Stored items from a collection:
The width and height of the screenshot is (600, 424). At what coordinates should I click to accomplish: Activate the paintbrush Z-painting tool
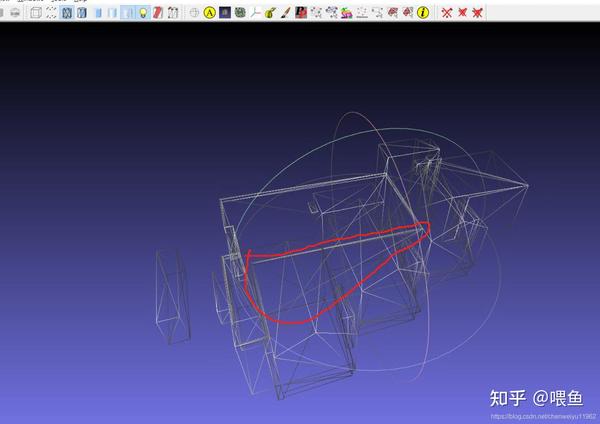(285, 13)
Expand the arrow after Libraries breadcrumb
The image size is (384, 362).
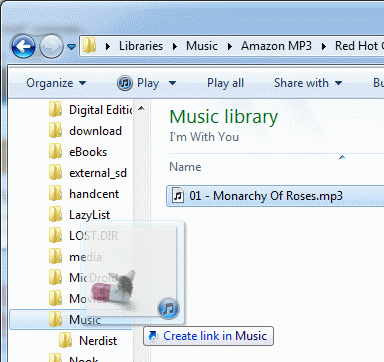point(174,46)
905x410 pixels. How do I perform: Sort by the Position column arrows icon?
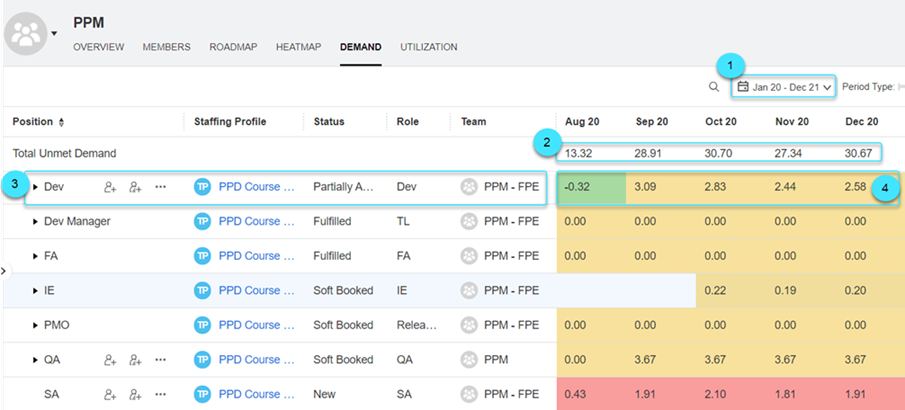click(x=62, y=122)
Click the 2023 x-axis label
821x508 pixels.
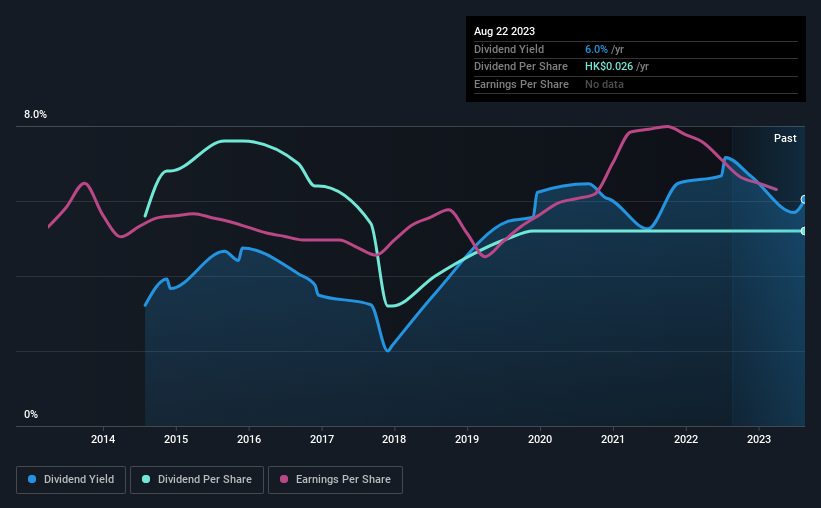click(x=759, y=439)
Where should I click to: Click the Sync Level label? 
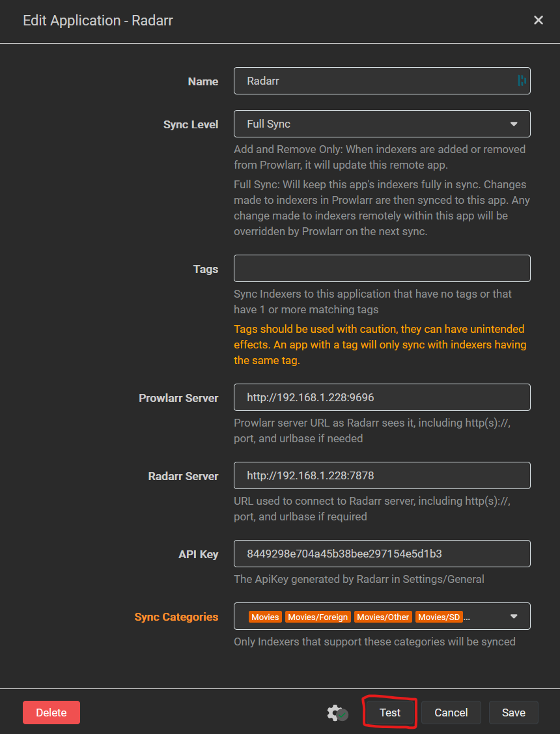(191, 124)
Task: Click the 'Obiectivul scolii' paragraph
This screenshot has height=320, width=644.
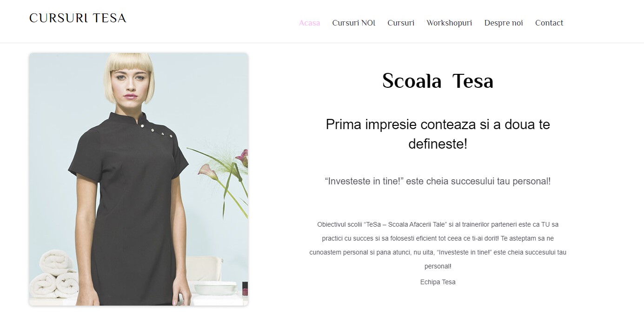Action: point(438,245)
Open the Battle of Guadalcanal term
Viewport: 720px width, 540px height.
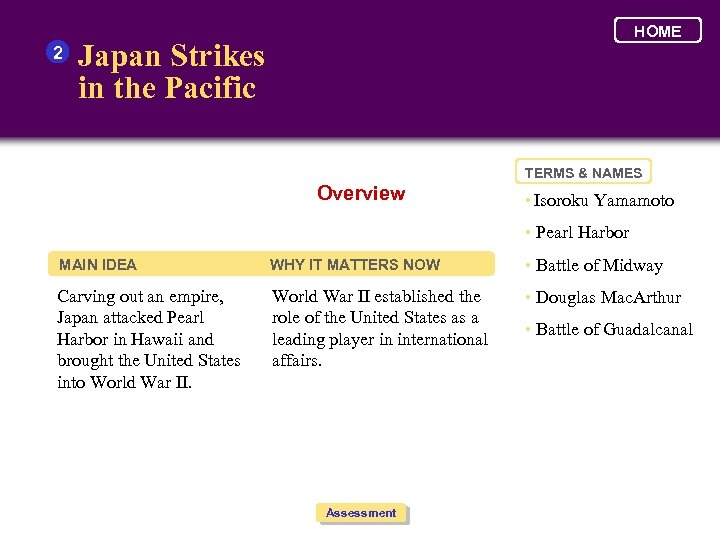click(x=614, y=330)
...
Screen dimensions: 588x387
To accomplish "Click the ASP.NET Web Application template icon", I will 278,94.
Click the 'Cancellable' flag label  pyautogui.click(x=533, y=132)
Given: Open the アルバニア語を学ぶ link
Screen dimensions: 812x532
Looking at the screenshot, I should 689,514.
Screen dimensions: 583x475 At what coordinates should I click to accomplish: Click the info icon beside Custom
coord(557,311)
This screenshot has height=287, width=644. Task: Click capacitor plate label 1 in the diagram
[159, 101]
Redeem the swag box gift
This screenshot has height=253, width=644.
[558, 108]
==
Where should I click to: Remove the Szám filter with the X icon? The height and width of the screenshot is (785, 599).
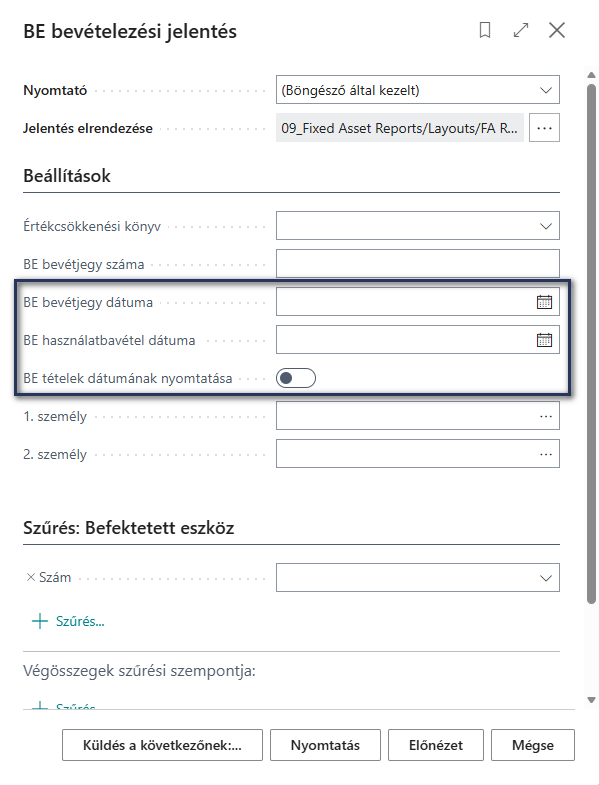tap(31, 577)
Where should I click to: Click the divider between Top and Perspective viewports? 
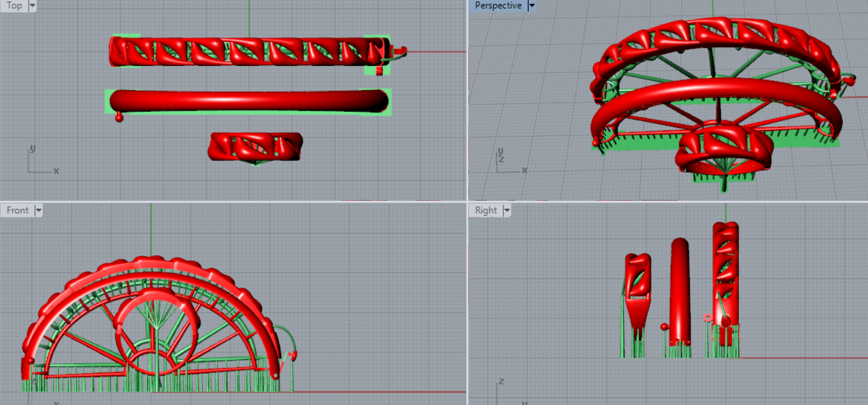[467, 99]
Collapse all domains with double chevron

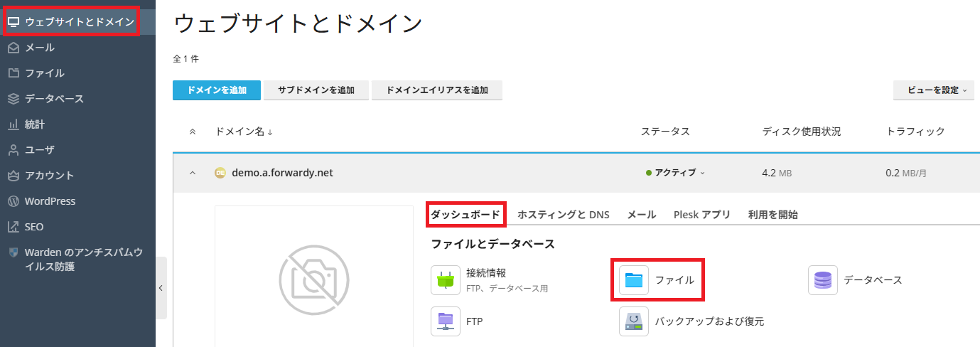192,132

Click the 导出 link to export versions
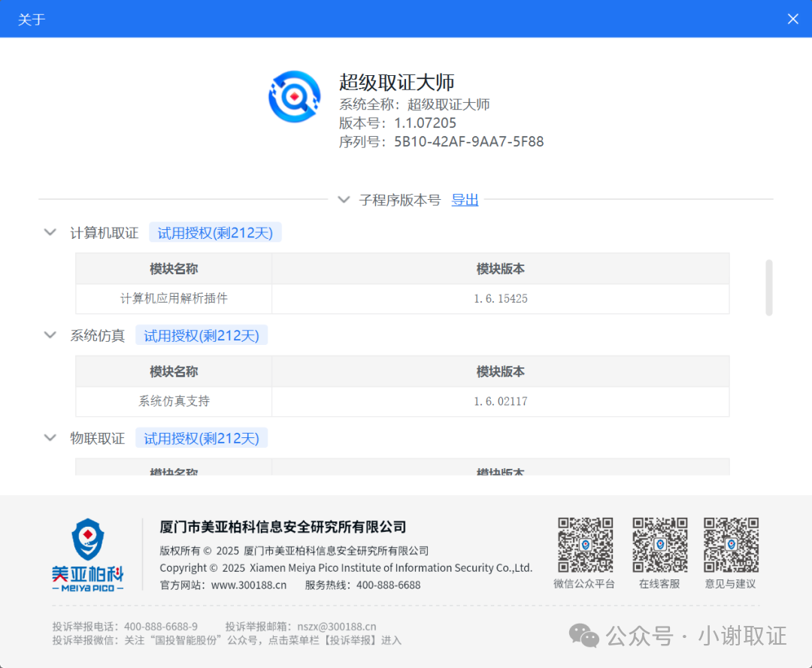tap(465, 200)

About this exercise:
Which of the lines above mention the word "Open"? Pull those lines out.

Answer below:
Open the Battle of Guadalcanal term
Given: Open the アルバニア語を学ぶ link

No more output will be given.